▸ MATERIAL PROVIDED
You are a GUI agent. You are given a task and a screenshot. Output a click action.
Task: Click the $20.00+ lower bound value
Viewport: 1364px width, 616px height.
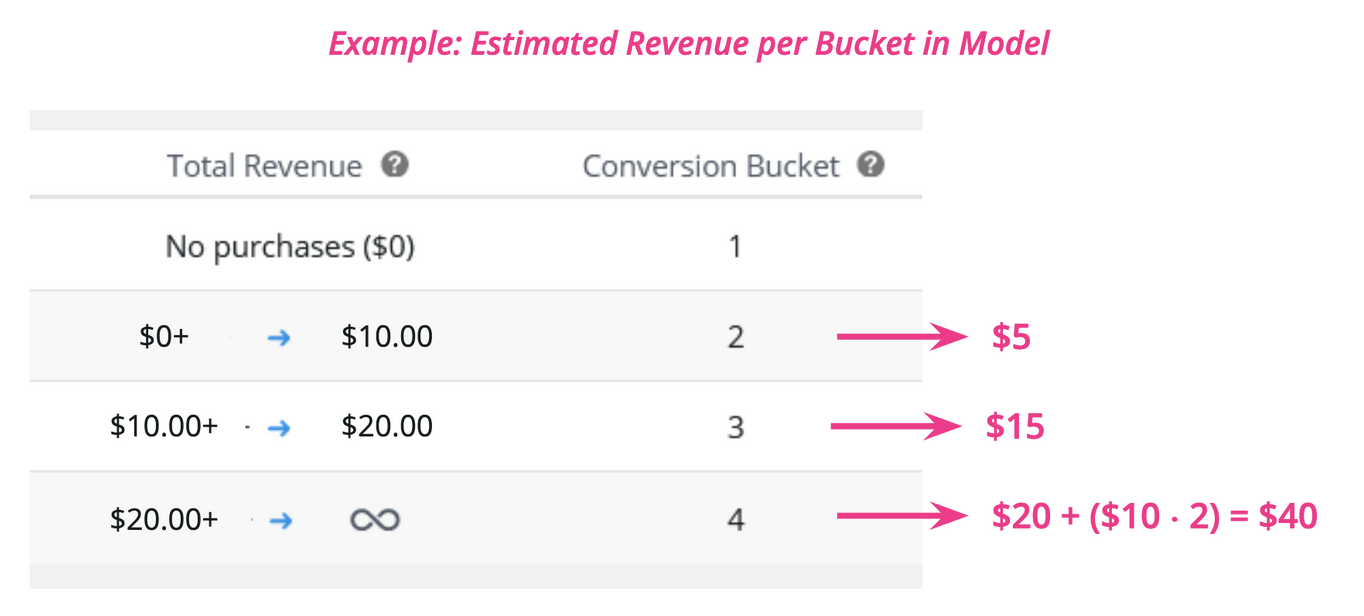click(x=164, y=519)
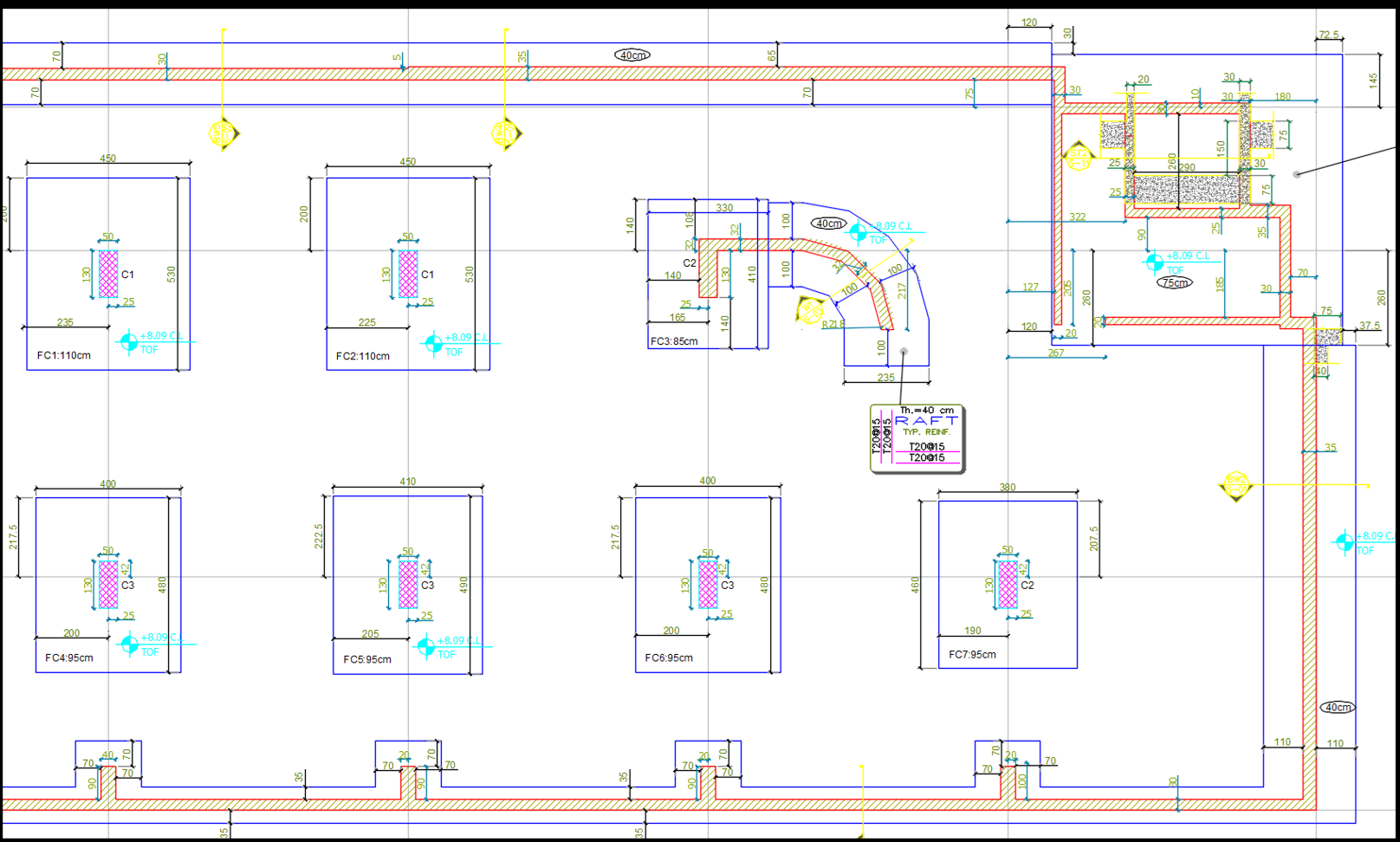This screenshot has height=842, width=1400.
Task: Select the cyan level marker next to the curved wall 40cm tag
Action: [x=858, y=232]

▸ TASK ITEM
A verbatim copy of the records is needed, with all images omitted.

▸ TASK RESPONSE
You are a GUI agent. You are given a task and a screenshot. Output a click action.
Task: Click the $20.00+ lower bound value
Viewport: 1364px width, 616px height.
click(x=164, y=519)
This screenshot has height=842, width=1400.
Task: Select the cyan level marker next to the curved wall 40cm tag
Action: [x=858, y=232]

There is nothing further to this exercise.